Requirement:
Skip the pictures. Transcribe the rest of the data below without changing a word.

Saved data entries
-=-=-

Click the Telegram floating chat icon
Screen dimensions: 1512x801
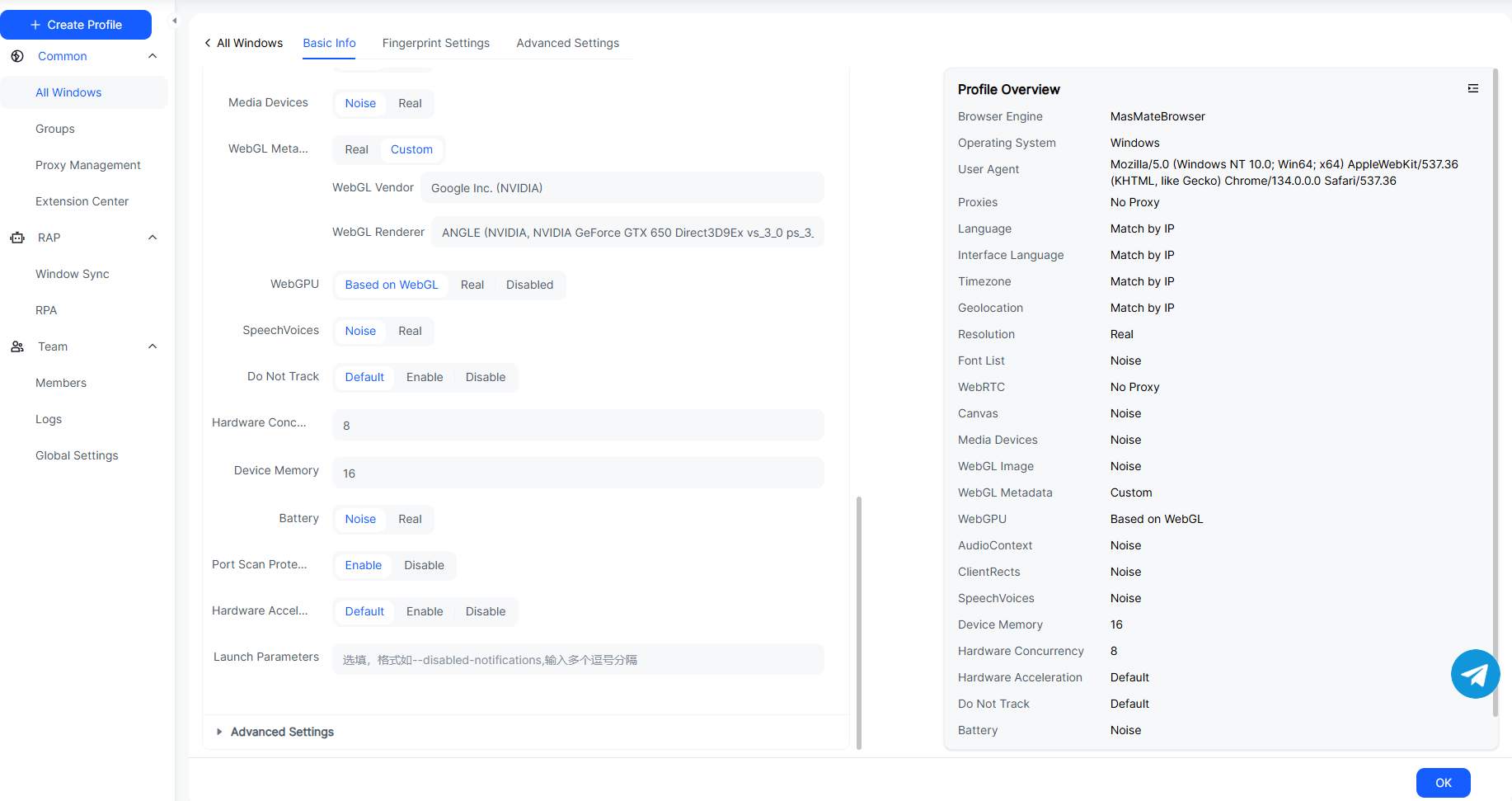point(1475,674)
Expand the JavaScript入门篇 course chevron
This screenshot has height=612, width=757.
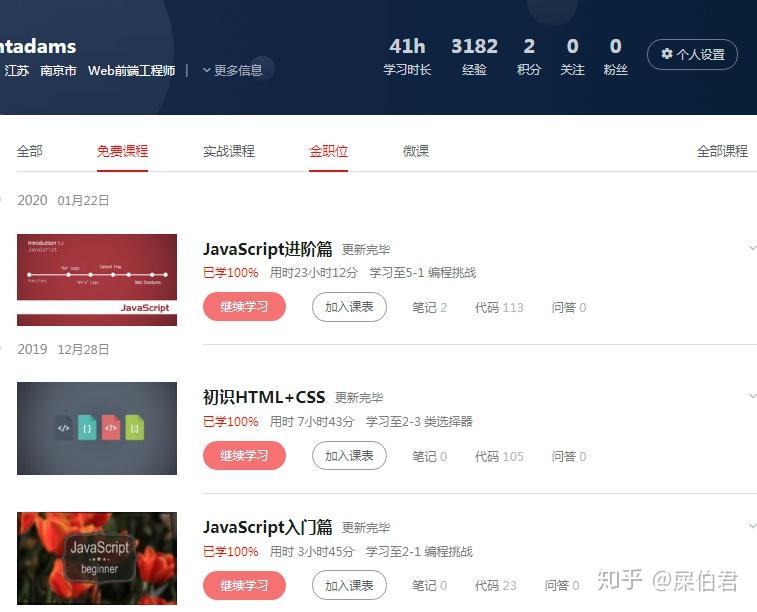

-=-=-

Exercise output:
Click the Telegram floating chat icon
Screen dimensions: 1512x801
point(1475,674)
Expand the JavaScript入门篇 course chevron
This screenshot has height=612, width=757.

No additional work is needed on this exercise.